REQUEST 1: Give the rows of the page and screen pointing data as a numbered list, starting with the line that contains "The image size is (742, 525)." and continuing through the end of the rows, both ends included. Leave out blank lines and the pictures.

That was the thing - you couldn't.

I don't remember which way the level hierarchy went, but the idea was that rpm
could not be executed directly even by root (LSM prevented that), and all
package installation logic was confined to Zypper/libzypp. Packages and repos
could declare their security level. Trying to pull in an upgrade to a
LEVEL(core) package from a LEVEL(media) repository would fail. Zypper simply
would not allow to install a package from a lower-security repository over an
installed package that had come from a higher-security origin. Manually added
LEVEL(core) repos would have been ignored.

There were a few layers of applied crypto, package signatures and immutable
keyrings involved too. I had a prototype Zypper/libzypp with package-level
signature verification almost ready just before my vacation and planned to
polish it to an RFC after coming back. Best laid plans... During those two
weeks the entirety of Nokia's linux development had been axed, maemo killed
and thousands of good embedded systems engineers were suddenly looking for new
jobs.

REQUEST 2: According to the text about Zypper package security levels, what would happen when trying to pull in an upgrade to a LEVEL(core) package from a LEVEL(media) repository?

Page and screen pointing data:
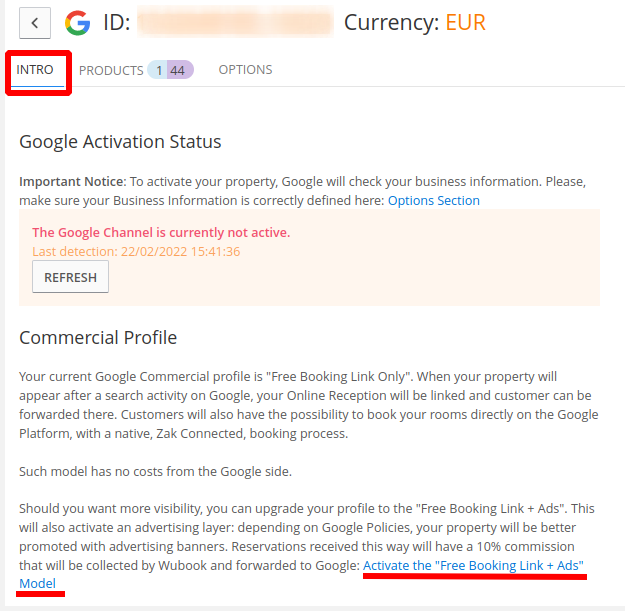Image resolution: width=625 pixels, height=611 pixels.
Task: Open the OPTIONS tab
Action: pos(245,70)
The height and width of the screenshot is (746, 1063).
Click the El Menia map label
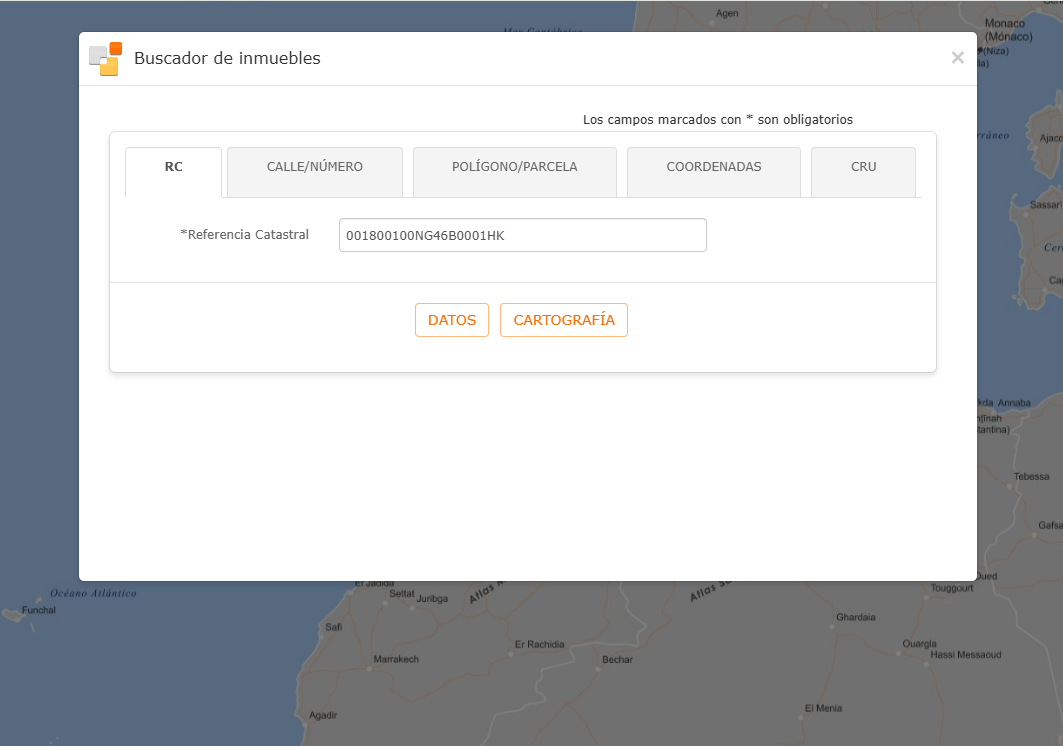(824, 708)
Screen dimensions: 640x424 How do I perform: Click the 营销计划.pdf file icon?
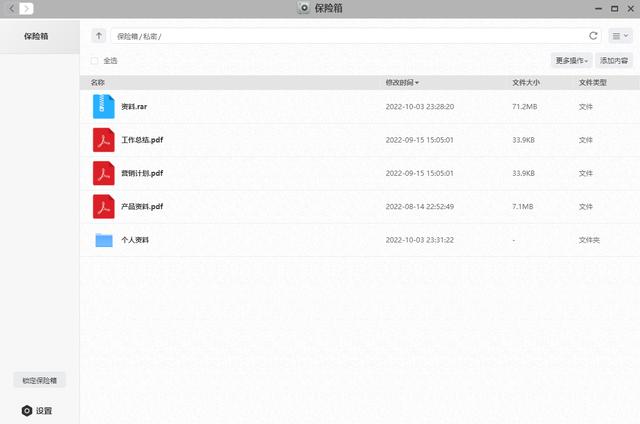pos(104,173)
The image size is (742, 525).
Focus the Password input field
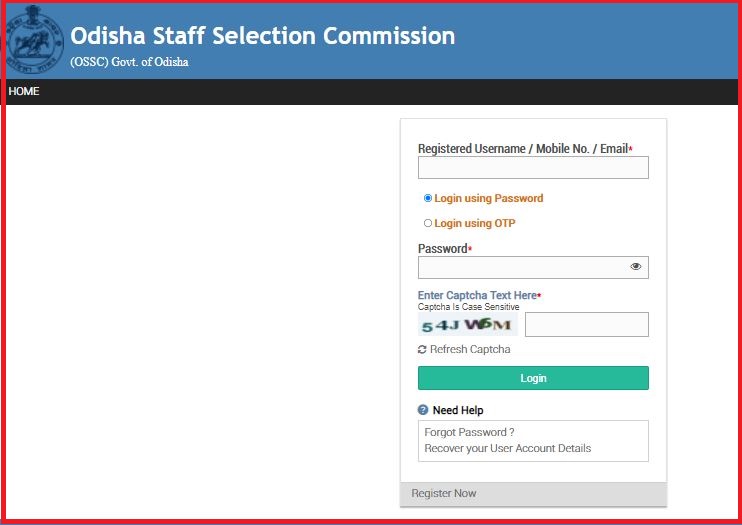[533, 267]
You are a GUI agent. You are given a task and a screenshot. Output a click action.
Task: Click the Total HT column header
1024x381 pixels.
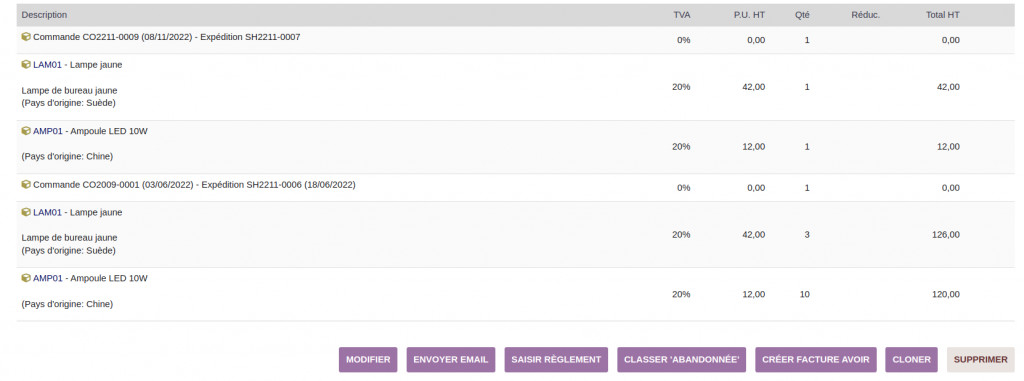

WORKED SOLUTION 1:
1. The image size is (742, 525).
2. Focus the Password input field
3. [533, 267]
4. You are a GUI agent. You are given a task and a screenshot. Output a click action.
5. Task: Click the Total HT column header
6. 1024x381 pixels.

WORKED SOLUTION 2: It would fail.